Werbeverbot für Tabak: Union blockiert Gesetzesentwurf

Das Tabakwerbeverbot schien beschlossene Sache. Doch plötzlich gibt es in der Union wieder Bedenken. Das ärgert nicht nur die SPD, sondern auch zwei CSU-Politiker: die Drogenbeauftragte und den Ernährungsminister.

Nach der überraschenden Blockade des geplanten Tabakwerbeverbots durch die Unionsfraktion haben Ernährungsminister Christian Schmidt und die Drogenbeauftragte Marlene Mortler (beide CSU) an ihre Parteifreunde appelliert, sich diesem Vorhaben nicht länger zu verweigern.

"Damit muss jetzt wirklich Schluss ein"

„Es spricht nichts dagegen, dass sich der Deutsche Bundestag die Zeit nimmt, den Gesetzentwurf der Bundesregierung in Ruhe zu diskutieren“, sagte Mortler dem Tagesspiegel. Klar sei jedoch: Tabakwerbung über Plakate, Kinospots und kostenlose Produktabgabe richte sich „in allererster Linie“ an Jugendliche und junge Erwachsene. „Damit muss jetzt wirklich Schluss sein. Das sehen alle anderen Staaten in der EU genauso.“

Auch Schmidt verwies auf die Nachbarländer. In einem Außenwerbeverbot für Zigaretten sehe er „nichts Ungewöhnliches, wenn ich mich in den anderen EU- Mitgliedsstaaten und auf meinen Reisen umschaue“, sagte der Minister dieser Zeitung. „Im Gegenteil: Wir sind das einzige Land in Europa, in dem Tabakwerbung im Außenbereich noch erlaubt ist.“ Rauchen sei „das größte vermeidbare Gesundheitsrisiko“, es verursache „immense gesundheitliche Folgekosten“. Daher halte er an dem Ziel fest, die Außen- und Kinowerbung für Tabakprodukte zu verbieten.

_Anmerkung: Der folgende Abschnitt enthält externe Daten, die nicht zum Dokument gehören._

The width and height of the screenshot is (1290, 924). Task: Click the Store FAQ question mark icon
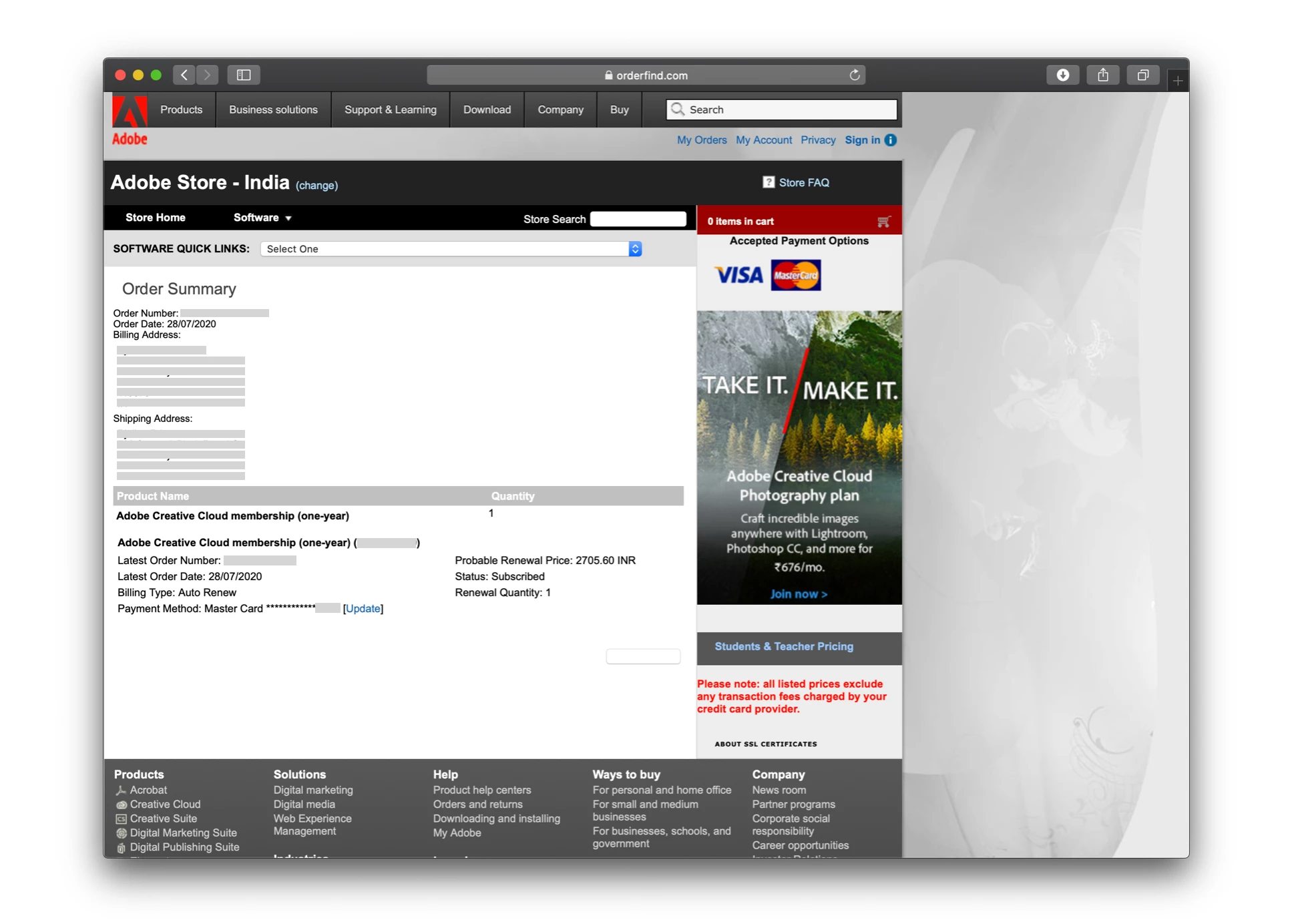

Unionsfunktionäre sehen noch Diskussionbedarf

Nach ursprünglicher Planung hätte sich der Bundestag noch vor der Sommerpause mit dem Gesetzentwurf befassen sollen. Daraus wurde nichts, weil sich in der Union drei Monate nach dem Kabinettsbeschluss plötzlich Bedenkenträger zu Wort meldeten. Es gebe „da noch Diskussionsbedarf“, begründete die Chefin der CSU-Landesgruppe, Gerda Hasselfeldt den Rückzieher. Werbung für legale Produkte zu verbieten, sei schließlich ein „ziemlicher Eingriff“.

Fraktionsgeschäftsführer Michael Grosse-Brömer lehnt ihn rundweg ab. Die bestehenden Werbeverbote seien „sehr ausreichend", meint der CDU-Politiker. Jeder Bürger könne selber entscheiden, was gut oder schlecht für ihn sei.

Zigarettenindustrie warnt vor beispiellosem Eingriff

Damit haben wichtige CDU-Politiker die Argumentation der Tabaklobby übernommen. Bei dem Gesetzentwurf handle es sich um einen „beispiellosen verfassungswidrigen Eingriff in Grundrechte und in den Wettbewerb der Marktwirtschaft“, heißt es beim Deutschen Zigarettenverband (DZV). Damit würde „erstmals für ein an Erwachsene freiverkäufliches legales Genussmittel die Kommunikation zwischen Herstellern und ihren Kunden gesetzlich gänzlich untersagt“.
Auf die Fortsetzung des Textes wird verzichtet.